Let alpha denote 0.0025, and beta 0.7 (in your function "fn").
Then

fna <- function(alpha,beta){ beta*alpha/(1 - alpha) }

solves it. But this is not a standard R function.

Second, "Yes":

and the standard R function is uniroot(). But you can only apply
it usefully if you first study the behaviour of your function fn(),
in rather careful detail.

a<-10*(-50:50)
plot(a,fn(a),pch="+")

Clearly something extreme happens just to the left of a=0. So:

a <- 0.025*(-100:0)
plot(a,fn(a),pch="+")

and so for this set of values of 'a' the previous behaviour
cannot be seen.
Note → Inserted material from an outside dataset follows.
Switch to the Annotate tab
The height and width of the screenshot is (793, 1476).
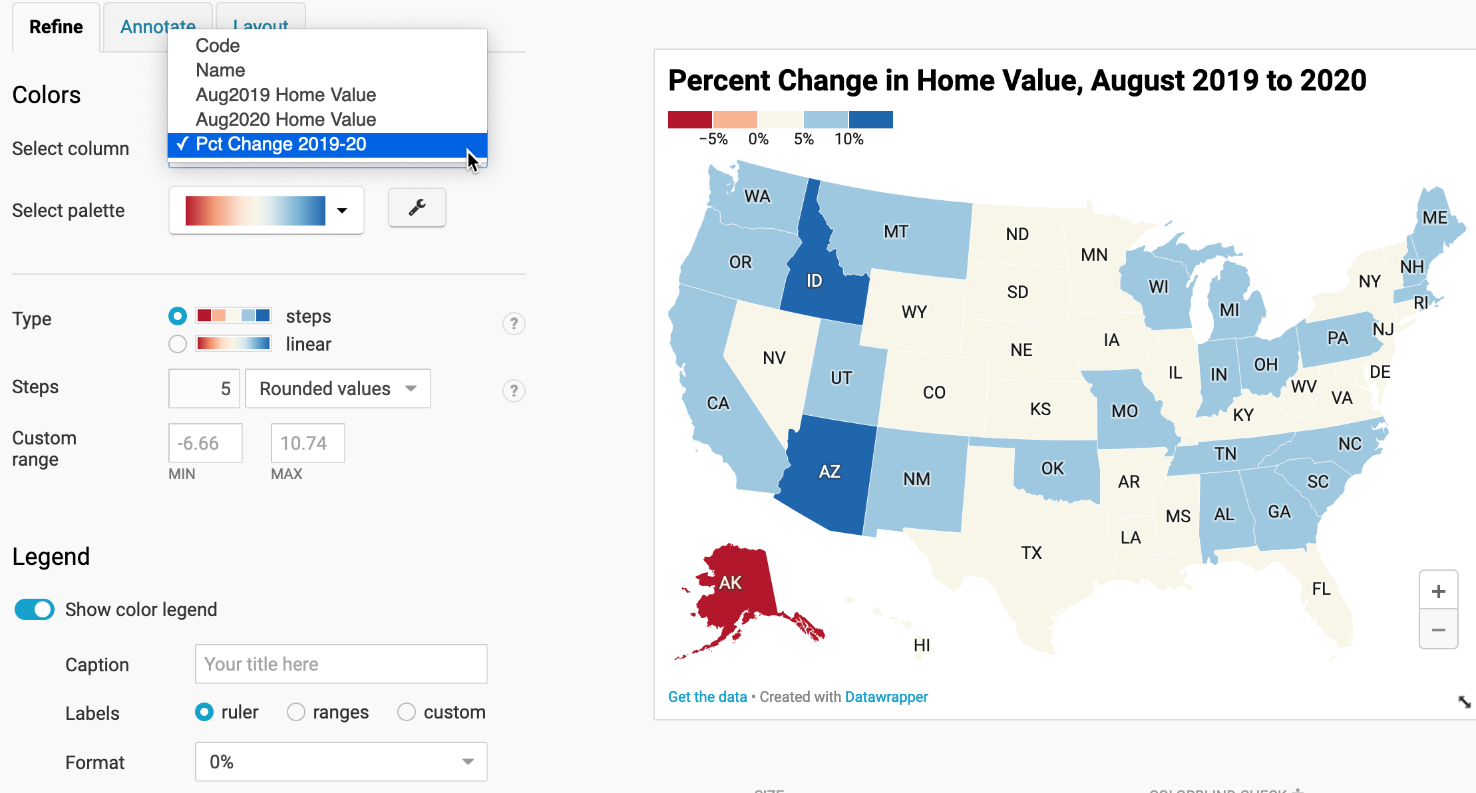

So:

a <- 0.01*(-100:100)+0.001
plot(a,fn(a),pch="+")

so the function goes very negative somewhere around a = -0.7.
But

fn(500)
[1] 0.996102

so it is positive for a=500. Now find (inspired by the latest
plot):

a[which(fn(a) < (-100))]
[1] -0.699

and now you can use uniroot:

uniroot(fn,c(-0.699,500))
\$root
[1] 0.001771128
\$f.root
[1] 2.379763e-05
\$iter
[1] 16
\$estim.prec
[1] 6.103516e-05

and, if that doesn't look precise enough:

uniroot(fn,c(-0.699,500),tol=1e-10)
\$root
[1] 0.001754386
\$f.root
[1] 1.354602e-14
\$iter
[1] 18
\$estim.prec
[1] 5e-11

Now compare with the function fna() that solves it directly:

fna(0.0025,0.7)
[1] 0.001754386

(so in fact it was worth increasing the precision for uniroot).

But the lesson to be drawn from all this is that for functions
like fn(), which have singularities (here at a = -0.7), the
blind application of root-finding functions may not work, since
they are not set up to explore the function is the kind of way
illustrated above. While there are procedures in the numerical
analysis world to handle this kind of thing, they tend to be
written for particular classes of function, and again you will
have to do a bit of exploration to find out which function to use.

And (while someone more knowledgeable may well disagree with me)
I suspect that these are not "standard" R funnctions.